Tuesday, April 22, 2014

The Democratization of Higher Education and Competency-Based Assessment


Is the competency-based approach to assessment and degrees a step towards greater accountability and improved clarity for teachers and learners alike?  Or, does it sound the death knell for traditional higher education, fashioned to control non-elite students who are more interested in career preparation than the liberal arts? Or is the definition of the two sides as contrasted and hostile to each other; a false dichotomy; a red herring cooked up by traditional academics to derail the discussion?

This will be the subject of a “Point/Counterpoint” panel which I will chair on Friday, April 25th at the Western Academic Leadership Forum Annual Meeting in Albuquerque, N.M., sponsored by WICHE. The US Department of Education’s approval of competency-based education programs for Title 4 financial aid has moved this issue from the academic margins to the mainstream as institutions sign up, following the lead of Western Governor’s University.

I believe that it is a false dichotomy. First, I will stipulate that any mode of teaching, learning, and assessment can be done badly. We all know that. Having said that, however, an evidence-based assessment process that not only asks for answers, but also for understanding and performance, has the potential to transform the learning experience for the better.

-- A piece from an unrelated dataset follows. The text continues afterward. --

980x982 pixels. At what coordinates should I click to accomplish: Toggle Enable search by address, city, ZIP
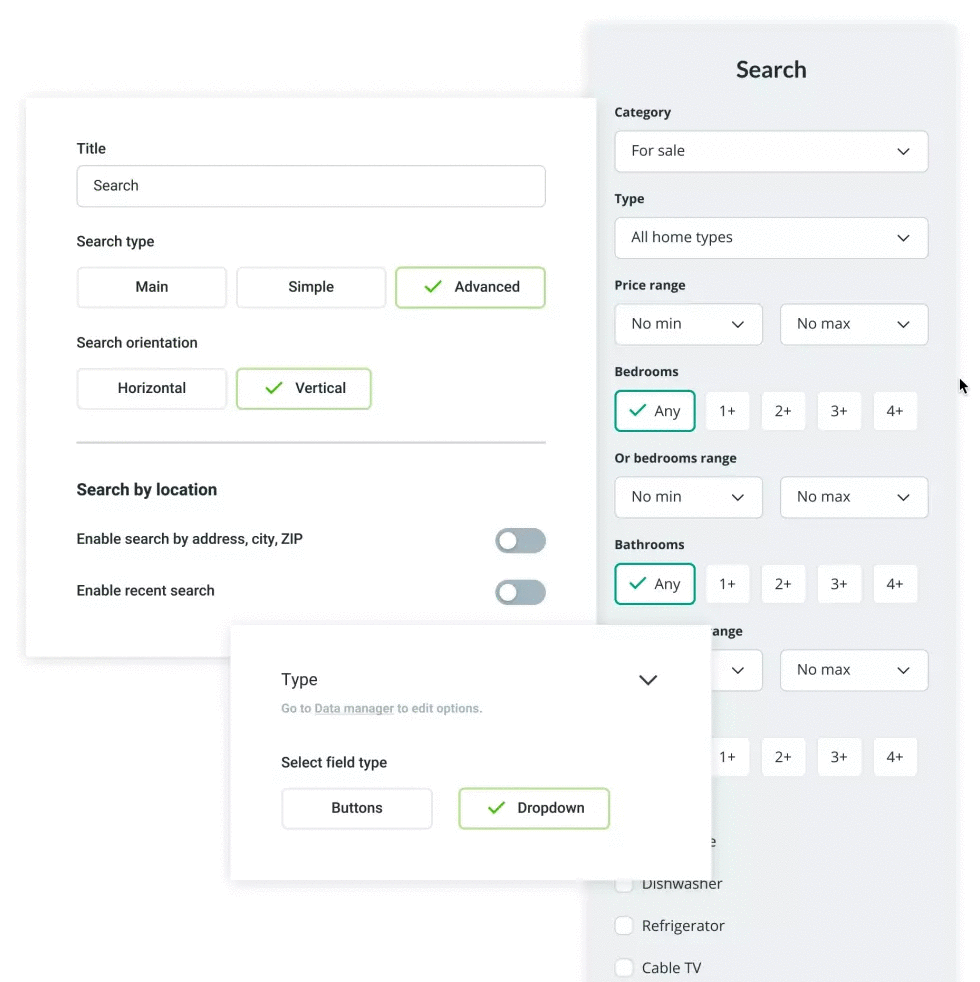coord(520,541)
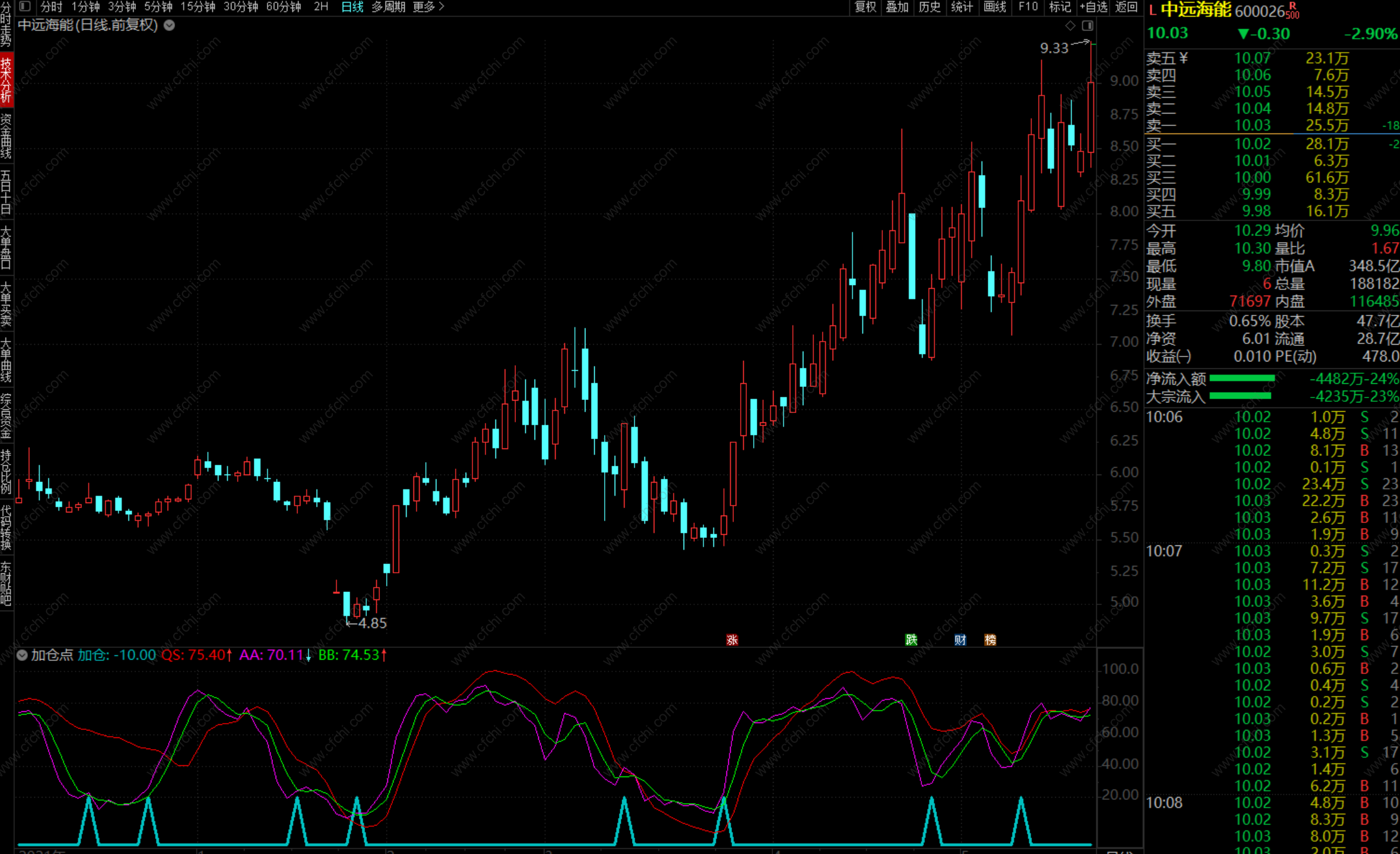This screenshot has height=854, width=1400.
Task: Click the red 涨 marker icon
Action: tap(732, 640)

How? By transforming assessment from an inconsistent and unreliable measurement — driven by an academic’s subjective impression — to a presentation of evidence and understanding that puts the learning in a far more consistent context and requires the learner’s reflection an understanding. Put another way, having consistent outcomes does not require that all learners do the same thing. In fact you could have many different forms of evidence, each satisfying the requirements of the outcomes. And there is still plenty of room for teaching, mentoring, and guiding by faculty members.

The deeper potential for competency-based education, in addition to reliability, clarity, and accountability, lies in its potential to transform assessment from a measurement of what you know, to a pedagogy that helps you understand what you know through active reflection and development of evidence. I think that reflection is the way we can extract meaning from experience, a way to understand what we know and what we have learned more deeply. And a commitment to assessment that does this is a commitment to better results for the learner.